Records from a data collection

• • • • •

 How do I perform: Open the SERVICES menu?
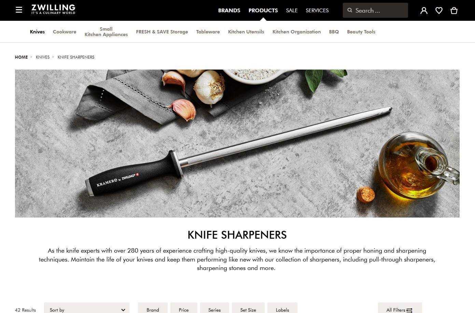click(x=317, y=10)
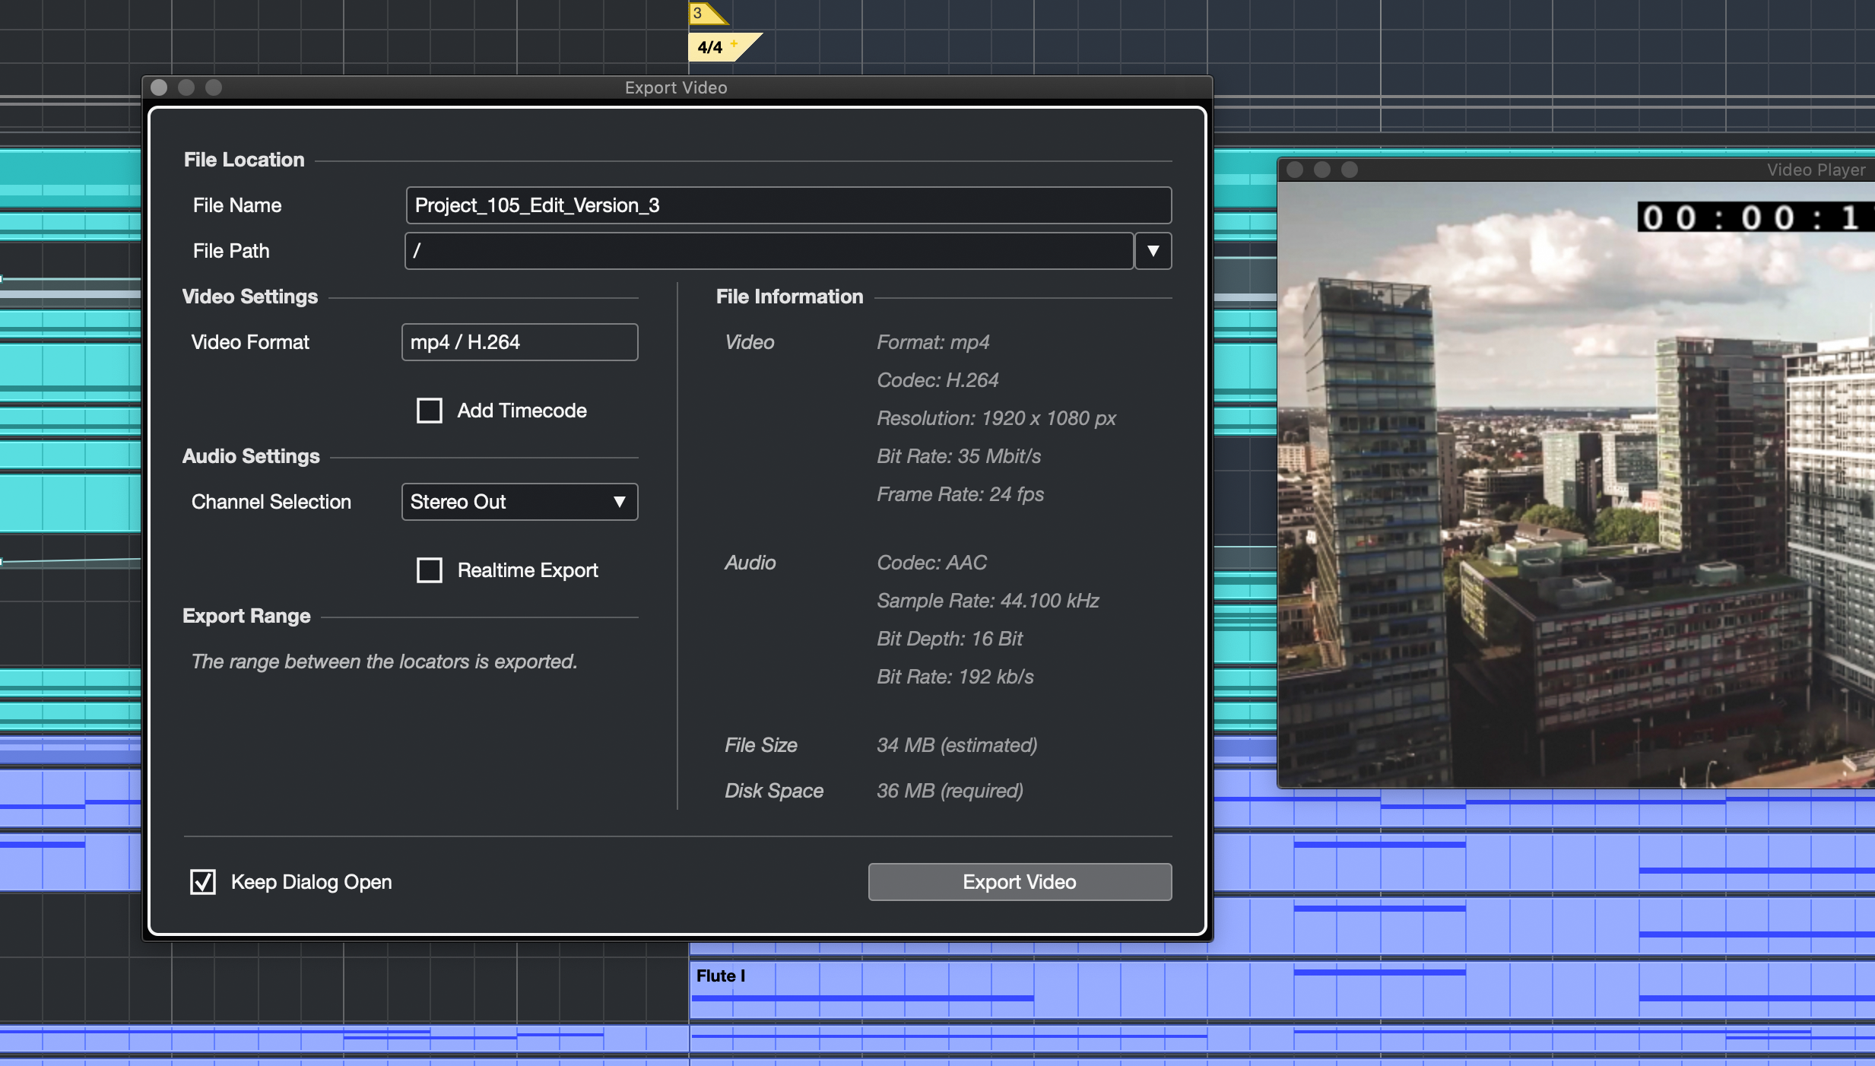
Task: Click the 4/4 time signature marker
Action: [709, 46]
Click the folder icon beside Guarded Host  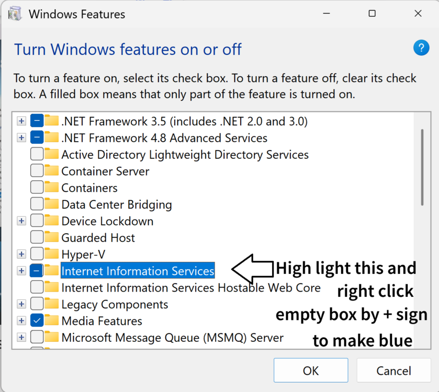51,237
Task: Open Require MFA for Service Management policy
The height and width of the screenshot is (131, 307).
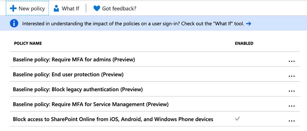Action: [91, 104]
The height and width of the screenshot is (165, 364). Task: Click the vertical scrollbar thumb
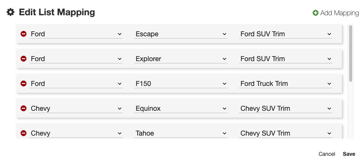tap(350, 53)
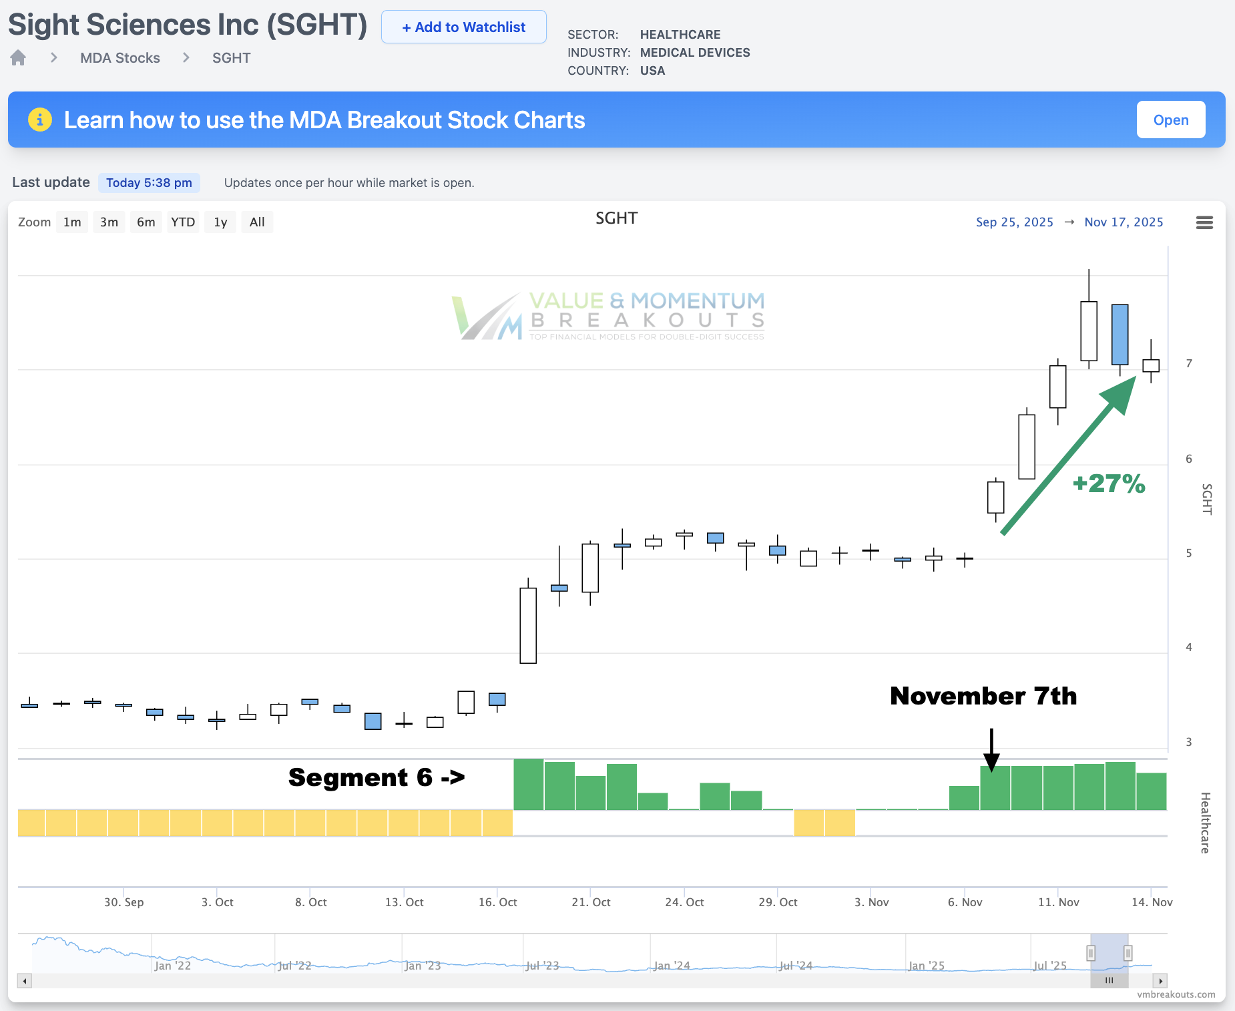Click the Today 5:38 pm update badge
The image size is (1235, 1011).
pos(149,182)
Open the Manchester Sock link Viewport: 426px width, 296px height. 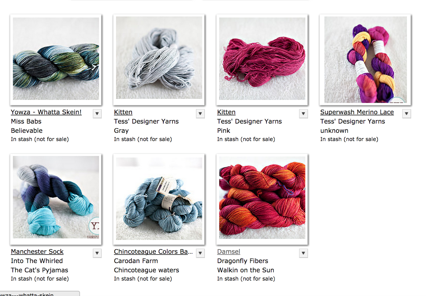click(37, 252)
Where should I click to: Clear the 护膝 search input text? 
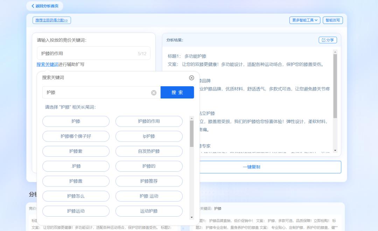click(153, 92)
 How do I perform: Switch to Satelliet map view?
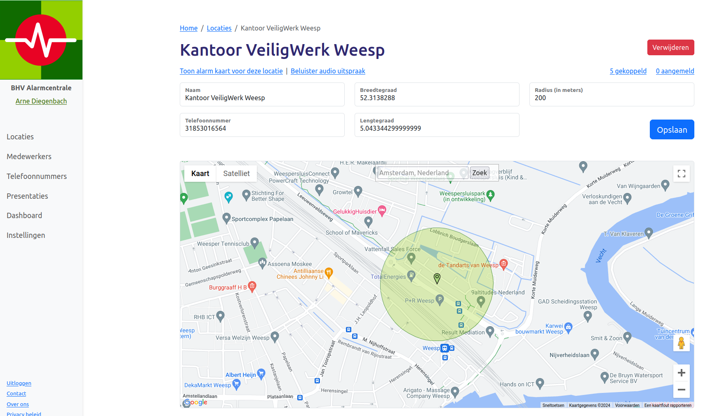236,173
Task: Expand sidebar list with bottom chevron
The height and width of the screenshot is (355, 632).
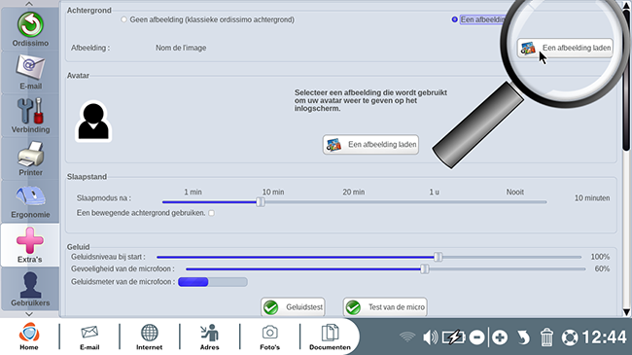Action: (x=29, y=314)
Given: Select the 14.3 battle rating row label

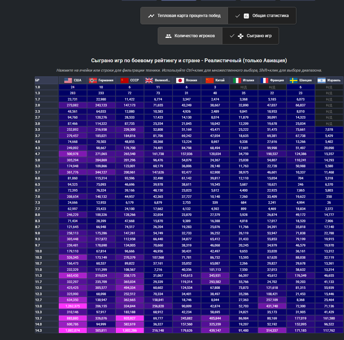Looking at the screenshot, I should (46, 330).
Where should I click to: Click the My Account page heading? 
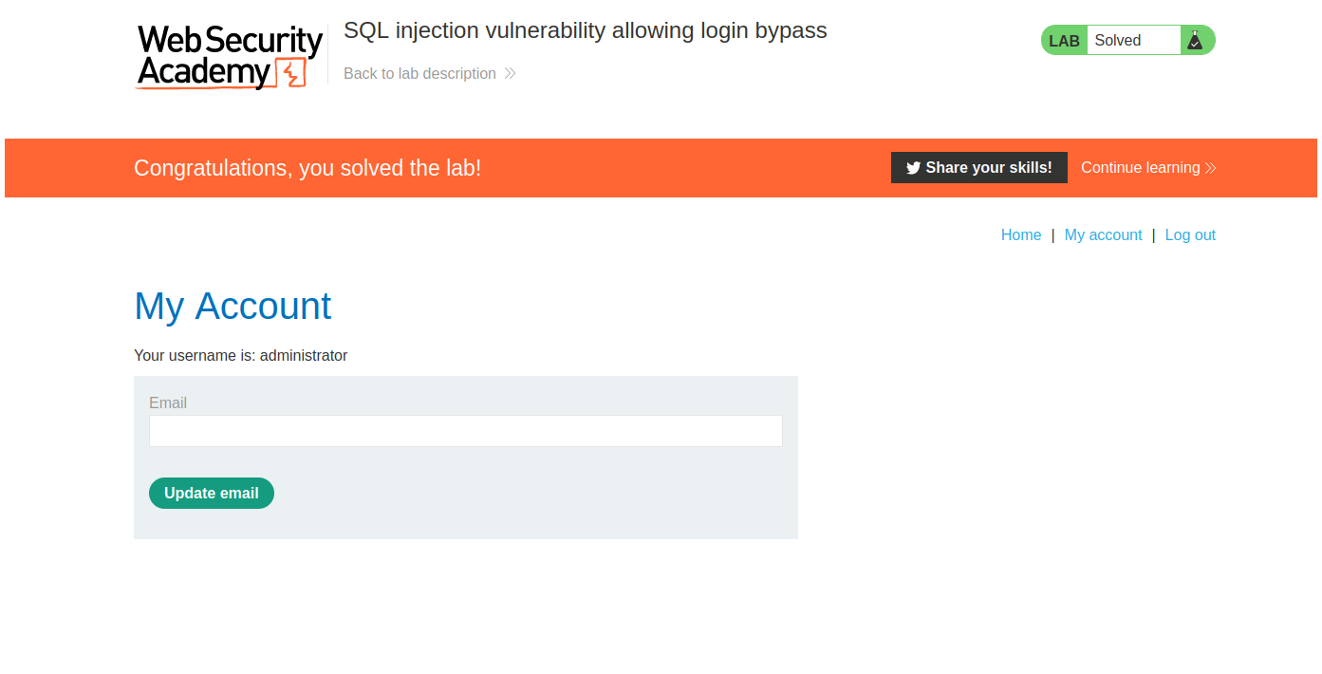233,307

• • • • •

- [Required task]: Reproduce the material verbatim, starting with the line that contains "Task: Expand sidebar list with bottom chevron" and continuing through the end of the material, and leave the pictures out of your answer.

- [Full solution]:
Task: Expand sidebar list with bottom chevron
The height and width of the screenshot is (355, 632).
Action: (x=29, y=314)
Given: Select the 14.3 battle rating row label

Looking at the screenshot, I should (46, 330).
Where should I click to: Click the My Account page heading? 
233,307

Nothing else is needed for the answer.